El contexto macroeconómico tampoco ayuda. El Adecco Institute subraya en su análisis que el crecimiento económico español sigue descansando más en volumen de empleo que en ganancias de productividad, lo que introduce fragilidades de fondo. España crece, sí, pero lo hace apoyada en el turismo, en la demanda interna y en los fondos europeos, no en la transformación de su estructura productiva. El segundo trimestre será clave para analizar la evolución tanto del turismo, con posibles afecciones derivadas del conflicto en Irán como de la demanda interna. Respecto a los fondos europeos se acaban y se acaban pronto, en agosto para ser más precisos.
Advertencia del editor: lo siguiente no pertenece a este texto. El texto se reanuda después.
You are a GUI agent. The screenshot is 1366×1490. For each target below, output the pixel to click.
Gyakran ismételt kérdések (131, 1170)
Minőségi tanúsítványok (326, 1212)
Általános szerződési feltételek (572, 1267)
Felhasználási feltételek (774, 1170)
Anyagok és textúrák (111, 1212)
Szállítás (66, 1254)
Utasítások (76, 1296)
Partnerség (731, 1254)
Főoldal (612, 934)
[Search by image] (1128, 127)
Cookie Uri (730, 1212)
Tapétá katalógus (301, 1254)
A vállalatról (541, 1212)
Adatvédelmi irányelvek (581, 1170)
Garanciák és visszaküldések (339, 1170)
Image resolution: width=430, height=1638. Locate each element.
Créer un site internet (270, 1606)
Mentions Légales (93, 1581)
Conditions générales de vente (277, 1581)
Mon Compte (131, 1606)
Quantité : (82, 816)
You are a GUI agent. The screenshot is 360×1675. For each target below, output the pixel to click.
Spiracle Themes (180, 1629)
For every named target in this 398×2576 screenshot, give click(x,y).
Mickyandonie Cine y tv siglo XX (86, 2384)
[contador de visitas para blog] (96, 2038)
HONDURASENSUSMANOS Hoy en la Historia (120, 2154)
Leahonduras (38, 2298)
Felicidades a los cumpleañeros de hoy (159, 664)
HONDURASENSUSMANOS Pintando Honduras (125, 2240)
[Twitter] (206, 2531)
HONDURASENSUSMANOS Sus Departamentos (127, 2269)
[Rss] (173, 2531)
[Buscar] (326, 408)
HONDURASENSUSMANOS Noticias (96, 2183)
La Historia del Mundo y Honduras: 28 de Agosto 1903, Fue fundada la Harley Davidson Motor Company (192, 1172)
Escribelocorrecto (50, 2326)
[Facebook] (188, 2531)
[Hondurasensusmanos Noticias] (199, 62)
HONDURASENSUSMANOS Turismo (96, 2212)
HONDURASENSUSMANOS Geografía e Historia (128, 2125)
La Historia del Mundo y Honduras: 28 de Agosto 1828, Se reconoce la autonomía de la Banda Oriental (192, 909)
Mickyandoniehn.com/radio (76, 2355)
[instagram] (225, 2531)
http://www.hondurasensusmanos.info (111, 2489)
Carlos Cuerpo, recién estrenado como superministro de Economía, ha optado por mantener la previsión de crecimiento del PIB en el 2,2% para 2026, descartando revisar al alza ni a la baja. Una posición defensiva que refleja la fragilidad del momento: un Gobierno sin presupuestos, con mayoría parlamentaria bloqueada, dependiente de socios que no coinciden en casi nada, y ahora con una EPA que cuestiona la narrativa del éxito laboral que ha sostenido el relato oficial durante los últimos años.
Los datos son los que son. La EPA no opina, no tiene ideología y no hace campaña. Simplemente mide. Y lo que mide este trimestre es un mercado laboral que, lejos de haber resuelto sus problemas estructurales, los mantiene intactos bajo la superficie de unos registros de afiliación que el Gobierno ha convertido en su principal argumento electoral. El suelo sobre el que camina el gobierno se está agrietando y nadie podrá decir después que no lo sabía.